Guerra essa onde perderemos, inevitavelmente, pessoas que gostamos e até mesmo amamos. Para superar essas perdas, nos apoiaremos em coisas nas quais somos bons, mas que podem ser extremamente punitivas para gente, no caso de Hunt, as missões impossíveis, no nosso caso pode ser qualquer coisa.
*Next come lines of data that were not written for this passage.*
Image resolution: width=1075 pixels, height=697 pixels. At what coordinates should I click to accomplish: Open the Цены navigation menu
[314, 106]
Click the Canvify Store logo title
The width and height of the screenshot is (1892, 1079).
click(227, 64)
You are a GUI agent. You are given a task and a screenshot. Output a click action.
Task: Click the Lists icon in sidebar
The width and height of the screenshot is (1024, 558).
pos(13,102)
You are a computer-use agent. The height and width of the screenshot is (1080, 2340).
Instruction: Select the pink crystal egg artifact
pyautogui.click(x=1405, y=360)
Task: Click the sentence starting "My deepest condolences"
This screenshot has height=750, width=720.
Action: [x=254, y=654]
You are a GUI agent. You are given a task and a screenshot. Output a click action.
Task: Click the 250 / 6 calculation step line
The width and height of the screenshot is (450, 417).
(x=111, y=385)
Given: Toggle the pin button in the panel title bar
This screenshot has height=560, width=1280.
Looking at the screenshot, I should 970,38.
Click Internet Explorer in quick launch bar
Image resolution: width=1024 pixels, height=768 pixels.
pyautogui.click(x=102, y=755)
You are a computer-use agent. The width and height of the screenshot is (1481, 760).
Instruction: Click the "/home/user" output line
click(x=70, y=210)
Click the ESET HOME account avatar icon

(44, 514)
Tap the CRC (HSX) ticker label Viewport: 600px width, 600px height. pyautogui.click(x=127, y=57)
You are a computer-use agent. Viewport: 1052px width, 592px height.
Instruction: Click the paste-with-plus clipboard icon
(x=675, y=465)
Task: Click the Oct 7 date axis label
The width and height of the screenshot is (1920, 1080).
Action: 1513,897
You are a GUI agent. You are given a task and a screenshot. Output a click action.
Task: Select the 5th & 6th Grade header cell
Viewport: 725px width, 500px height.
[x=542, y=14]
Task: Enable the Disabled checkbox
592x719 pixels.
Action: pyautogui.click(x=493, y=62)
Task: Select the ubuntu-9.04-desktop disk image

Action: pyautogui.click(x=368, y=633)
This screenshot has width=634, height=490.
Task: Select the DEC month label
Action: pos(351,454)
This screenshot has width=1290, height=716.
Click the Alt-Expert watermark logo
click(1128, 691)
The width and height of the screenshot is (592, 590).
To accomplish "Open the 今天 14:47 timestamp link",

Tudo é meio abstrato em “Missão Impossível: Acerto de Contas – Parte 1”, porque uma vida onde precisamos o tempo todo fazer escolhas difíceis é abstrata. O amor, a amizade, os bons sentimentos no geral, são abstratos e às vezes nós conseguimos montar esse quebra cabeça de algum jeito e aqui, sim, a montagem é puramente instintiva, assim como Hunt gosta que seja.

E às vezes nós não conseguimos montar esse quebra cabeça e sobram poucas coisas para nos apoiarmos. Para Hunt, pode ser o sorriso de Grace (Hayley Atwell), o olhar penetrante de Ilsa (Rebecca Ferguson) ou sua amizade com Luther (Ving Rhames), o que importa é ter algum lugar para pousar após pular de paraquedas.

E o que importa para nós, espectadores, é que tenhamos um lugar para pousar quando as coisas derem errado. Talvez essa seja a missão impossível de cada um.